SS Monarch of Bermuda Paquebot New York

Posted on the High Seas

Type: Commemorative Paquebot Cover
Date: 4th December 1936
Cachet: TRANSATLANTIC SEAPOST 1906 – 1936 / Sponsored by Admiral Beatty Chapter 46 Hamilton Bermuda / With John Rodgers Chapter 26 Honolulu Hawaii U.S.C.S / From Bermuda, a British Crown Colony, Northwest by British Seapost Ship. / 1906 – EDWARD VII – MONARCH OF BERMUDA / 1936 – EDWARD VIII – MONARCH OF BERMUDA / December Marks the 5th Anniversary of the Maiden Voyage of the Q.T.E.V. “Monarch of Bermuda”
Address: Miss Isabella Buckley, 400 W Pershing, Cheyenne, Wyoming, USA
Stamp: 2½d King George V pictorial

1936 5th Anniversary of the Maiden Voyage of QTEV Monarch of Bermuda CC

King Edward VIII

Edward VIII was King of the United Kingdom and the Dominions of the British Empire, and Emperor of India, from 20 January 1936 until his abdication on 11 December 1936. Edward was the eldest son of King George V and Queen Mary.

Monarch of Bermuda

(Furness, Withy: 1931-1947)

In 1919 Furness Bermuda Line was awarded the mail contract for the New York to Bermuda service. This service reached its zenith in the years just before the Second World War when Furness Bermuda Line ordered two luxury liners – the Monarch of Bermuda and the Queen of Bermuda. They were built by Vickers Armstrong Ltd, Walker on Tyne, England. The Monarch of Bermuda was 579 feet long with a beam of 76 feet. Completed in 1931 she was 22,424 gross tons and powered by steam turboelectric propulsion (engines by Fraser & Chalmers, Erich (turbines), and by General Electric Co Ltd, Birmingham (motors)), driving 4 screws. She was fitted with 3 funnels, had 2 masts and a cruiser stern. her service speed was 19 knots. With the two new ships the Bermuda run from New York enjoyed the ultimate in luxury and they became known as “the millionaires’ ships”. The two sister ships sailed on 3 week cruises from New York to Bermuda for Furness-Bermuda Line. Their three funnels gave them an impressive appearance, although they were hardly graceful compared to most Atlantic greyhounds. They were amongst the elite ships of their day and had private facilities in their cabins. The run between New York and Bermuda took only 40 hours in each direction and that allowed 4 days to be spent on the Island.
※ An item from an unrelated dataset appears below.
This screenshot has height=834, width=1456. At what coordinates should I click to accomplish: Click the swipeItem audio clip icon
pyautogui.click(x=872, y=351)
When the Second World War broke out in 1939, the two luxury liners were requisitioned for war duties. The Monarch of Bermuda served as a troopship while the Queen of Bermuda became an Armed Merchant Cruiser and later a troopship. After the war the Monarch of Bermuda was gutted by fire while being refitted for passenger service. She was salvaged by the Ministry of Transport and converted into an emigrant liner. Renamed New Australia, she was operated by Shaw Savill. In 1958 she was sold to Greek Line and renamed Arkadia. Eventually she was retired from service in 1966 and sent to be scrapped at Valencia in Spain.